Domingo Feliz


 
         Domingo super feliz... Meu time venceu ontem, assim pude me dedicar a secar os adversários nos jogos de hoje. Os resultados da rodada colaboraram para a subida do meu Fogão nesta reta final do campeonato.  Tudo parece finalmente conspirar para a minha felicidade...

          Sete horas da noite decido sair para a minha habitual caminhada. O dia vai perdendo sua força sob as escuras nuvens que cobrem o céu. Um sudoeste estranhamente quente e um calçadão surpreendentemente vazio marcam a minha caminhada. No meu Ipod ouço minhas músicas preferidas, entre elas, evidentemente, o Hino do Fogão... Aquele que se inicia com a voz do rubro-negro Jorge Curi narrando a partida final na qual liquidamos o Flamengo. No terceiro gol do Garrincha ele declara resignadamente que não há mais nada a fazer.
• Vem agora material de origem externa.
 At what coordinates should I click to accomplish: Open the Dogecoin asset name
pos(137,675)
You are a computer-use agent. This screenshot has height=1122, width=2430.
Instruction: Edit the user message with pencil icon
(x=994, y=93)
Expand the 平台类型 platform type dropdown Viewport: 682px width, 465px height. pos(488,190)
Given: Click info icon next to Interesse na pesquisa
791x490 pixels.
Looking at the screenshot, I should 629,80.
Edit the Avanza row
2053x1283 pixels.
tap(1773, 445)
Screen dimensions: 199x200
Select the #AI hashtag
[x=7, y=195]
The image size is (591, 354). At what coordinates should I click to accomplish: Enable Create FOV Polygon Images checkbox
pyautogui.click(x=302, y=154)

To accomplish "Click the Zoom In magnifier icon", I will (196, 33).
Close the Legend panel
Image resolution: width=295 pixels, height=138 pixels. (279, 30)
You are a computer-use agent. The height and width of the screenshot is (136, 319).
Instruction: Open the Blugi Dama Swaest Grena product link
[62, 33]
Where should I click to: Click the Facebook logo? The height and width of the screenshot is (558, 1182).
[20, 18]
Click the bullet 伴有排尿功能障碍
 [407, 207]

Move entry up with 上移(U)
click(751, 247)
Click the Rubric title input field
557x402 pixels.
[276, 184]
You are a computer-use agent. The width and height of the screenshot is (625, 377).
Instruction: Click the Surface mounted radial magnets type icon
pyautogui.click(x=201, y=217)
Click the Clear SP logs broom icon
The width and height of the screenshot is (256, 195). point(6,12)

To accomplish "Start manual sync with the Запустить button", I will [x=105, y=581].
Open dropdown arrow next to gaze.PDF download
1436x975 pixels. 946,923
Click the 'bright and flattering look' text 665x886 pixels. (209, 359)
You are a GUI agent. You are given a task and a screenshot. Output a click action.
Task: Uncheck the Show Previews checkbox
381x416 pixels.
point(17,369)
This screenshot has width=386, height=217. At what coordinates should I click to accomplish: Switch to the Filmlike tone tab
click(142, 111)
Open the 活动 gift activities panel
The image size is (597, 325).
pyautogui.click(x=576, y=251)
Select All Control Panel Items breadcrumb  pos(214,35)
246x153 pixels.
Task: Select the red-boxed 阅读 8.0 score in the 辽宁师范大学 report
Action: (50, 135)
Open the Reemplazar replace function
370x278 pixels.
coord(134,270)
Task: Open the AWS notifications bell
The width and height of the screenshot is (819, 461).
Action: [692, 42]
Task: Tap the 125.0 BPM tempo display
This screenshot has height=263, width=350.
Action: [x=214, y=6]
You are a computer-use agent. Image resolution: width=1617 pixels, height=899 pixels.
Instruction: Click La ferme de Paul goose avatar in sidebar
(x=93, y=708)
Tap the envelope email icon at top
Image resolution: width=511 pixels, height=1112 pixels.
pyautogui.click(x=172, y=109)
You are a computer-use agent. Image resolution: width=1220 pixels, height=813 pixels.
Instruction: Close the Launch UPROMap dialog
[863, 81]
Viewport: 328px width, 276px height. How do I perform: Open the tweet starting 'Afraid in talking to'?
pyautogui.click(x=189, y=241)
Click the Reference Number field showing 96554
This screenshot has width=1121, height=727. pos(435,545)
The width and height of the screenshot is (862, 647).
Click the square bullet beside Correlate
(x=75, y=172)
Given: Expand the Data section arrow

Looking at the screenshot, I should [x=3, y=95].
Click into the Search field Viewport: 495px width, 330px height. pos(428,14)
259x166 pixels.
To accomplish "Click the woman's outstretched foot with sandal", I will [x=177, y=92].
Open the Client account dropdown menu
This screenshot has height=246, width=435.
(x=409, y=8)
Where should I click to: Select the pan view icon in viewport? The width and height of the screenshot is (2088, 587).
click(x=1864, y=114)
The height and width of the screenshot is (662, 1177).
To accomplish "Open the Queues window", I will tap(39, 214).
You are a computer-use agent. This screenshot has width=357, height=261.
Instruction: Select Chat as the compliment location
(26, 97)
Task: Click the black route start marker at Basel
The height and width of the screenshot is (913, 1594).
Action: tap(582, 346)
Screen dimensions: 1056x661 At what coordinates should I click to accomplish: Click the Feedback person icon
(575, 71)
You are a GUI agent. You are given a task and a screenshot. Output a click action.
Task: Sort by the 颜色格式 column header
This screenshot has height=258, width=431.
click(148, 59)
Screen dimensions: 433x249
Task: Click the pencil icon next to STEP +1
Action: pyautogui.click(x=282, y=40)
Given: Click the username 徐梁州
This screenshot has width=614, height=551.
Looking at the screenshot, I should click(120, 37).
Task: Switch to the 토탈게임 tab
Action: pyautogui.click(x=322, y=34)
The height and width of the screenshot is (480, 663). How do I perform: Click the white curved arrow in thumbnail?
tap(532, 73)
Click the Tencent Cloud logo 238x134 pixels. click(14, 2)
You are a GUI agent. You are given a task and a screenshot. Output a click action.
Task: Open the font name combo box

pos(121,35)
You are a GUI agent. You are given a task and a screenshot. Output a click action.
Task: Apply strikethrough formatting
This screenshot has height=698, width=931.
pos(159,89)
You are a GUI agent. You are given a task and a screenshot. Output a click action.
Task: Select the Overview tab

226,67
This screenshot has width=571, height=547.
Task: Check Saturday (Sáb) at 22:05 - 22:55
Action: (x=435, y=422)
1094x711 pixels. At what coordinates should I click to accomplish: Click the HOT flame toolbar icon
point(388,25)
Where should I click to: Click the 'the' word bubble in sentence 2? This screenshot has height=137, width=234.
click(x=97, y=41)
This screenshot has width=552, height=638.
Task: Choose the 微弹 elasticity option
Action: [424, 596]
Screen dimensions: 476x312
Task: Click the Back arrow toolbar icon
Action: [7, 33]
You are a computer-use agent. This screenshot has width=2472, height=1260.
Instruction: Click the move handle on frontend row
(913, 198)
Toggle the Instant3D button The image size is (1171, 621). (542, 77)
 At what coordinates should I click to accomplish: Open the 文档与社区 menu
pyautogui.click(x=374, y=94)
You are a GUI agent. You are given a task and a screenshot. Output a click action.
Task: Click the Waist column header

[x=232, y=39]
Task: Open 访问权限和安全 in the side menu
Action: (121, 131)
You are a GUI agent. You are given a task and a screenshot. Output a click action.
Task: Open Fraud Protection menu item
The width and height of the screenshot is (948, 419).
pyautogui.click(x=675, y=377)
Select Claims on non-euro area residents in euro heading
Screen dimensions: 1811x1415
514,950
E, resignadamente, se rende ao Demônio da Copa (rsrs)...

          No meu caminho cruzo com duas lindas gremistas. Uma com a camisa do Grêmio e a outra enrolada na bandeira do Rio Grande do Sul. Com certeza decepcionadas com o calçadão semi-vazio... Certamente esperavam encontrar um público à altura da sua felicidade. Para não parecer um velho assanhado, respeitosamente dou-lhes os meus parabéns pelos categóricos 4x2 impostos pelo seu Grêmio ao Flamengo. E o dia, que já tinha escurecido, recuperou o seu brilho no lindo sorriso das moças... Enquanto uma música italiana me aconselhava a amar intensamente o momento presente.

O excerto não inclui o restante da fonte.